Work instruction:
Give the data again exactly as it appears, excluding any pictures.

┌──

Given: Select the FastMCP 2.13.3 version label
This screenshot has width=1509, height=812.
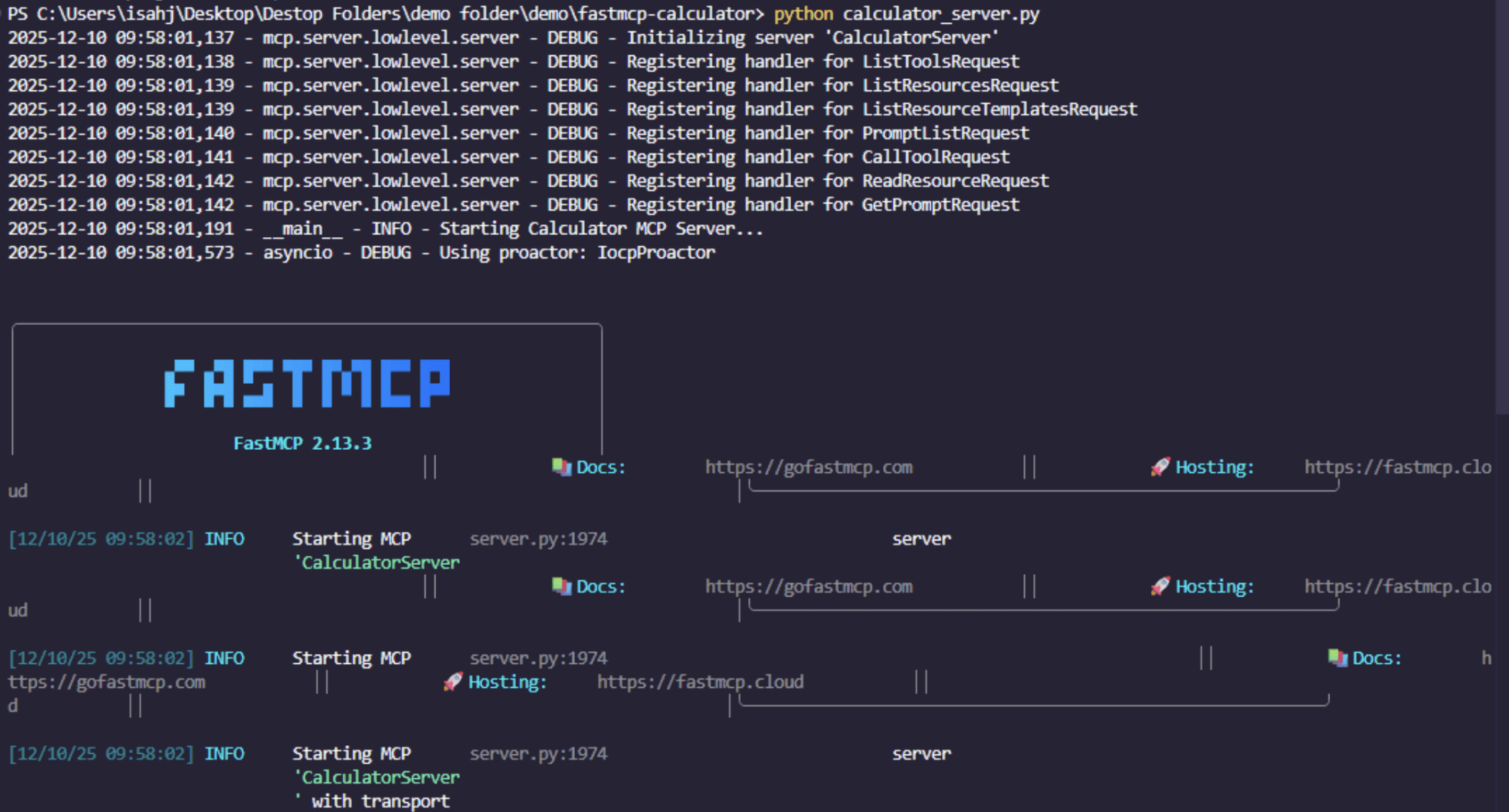Looking at the screenshot, I should click(303, 443).
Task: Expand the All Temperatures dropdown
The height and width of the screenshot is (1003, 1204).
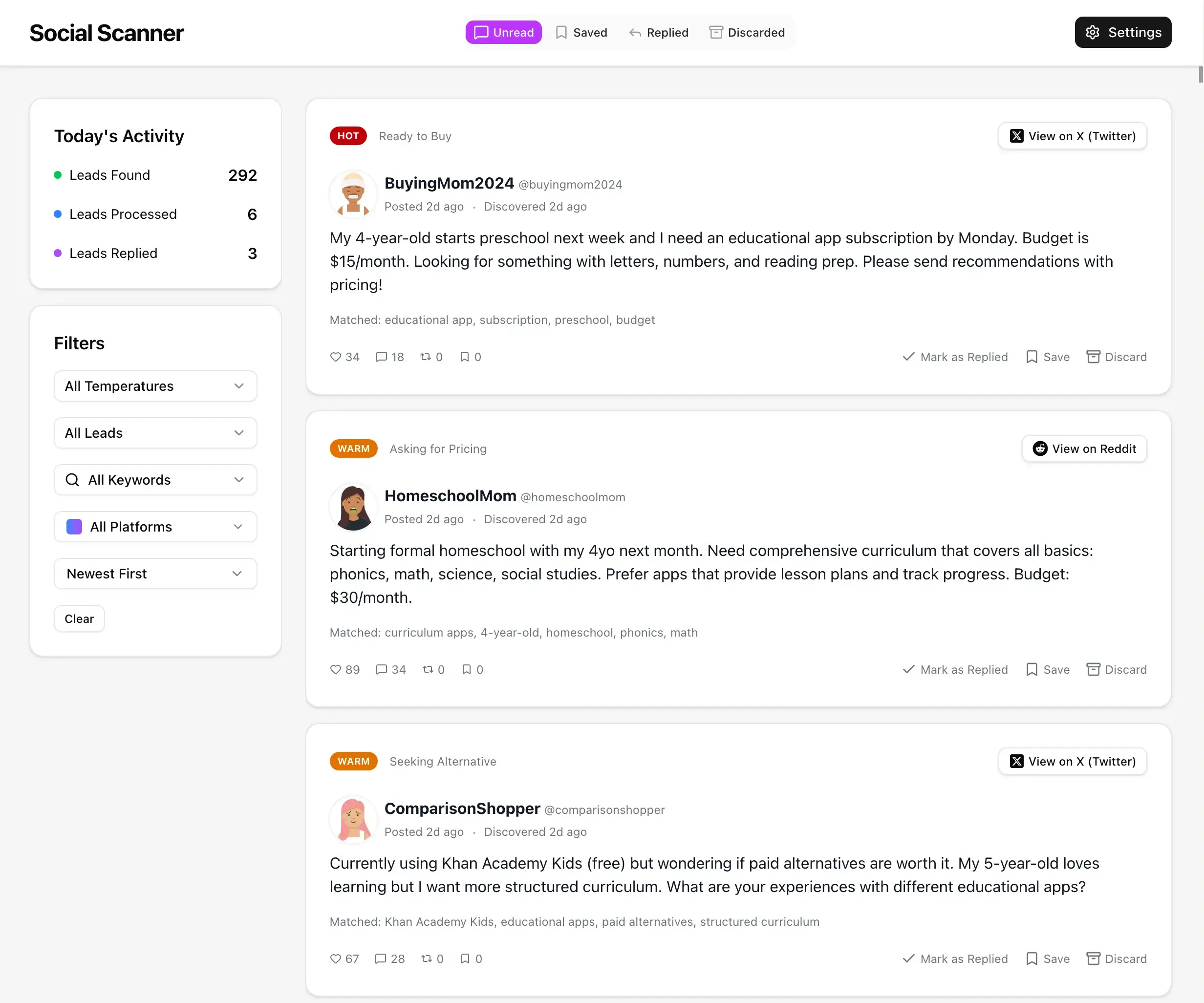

└──

Problem solution:
Given: Select the FastMCP 2.13.3 version label
This screenshot has width=1509, height=812.
Looking at the screenshot, I should click(303, 443).
Task: Expand the All Temperatures dropdown
The height and width of the screenshot is (1003, 1204).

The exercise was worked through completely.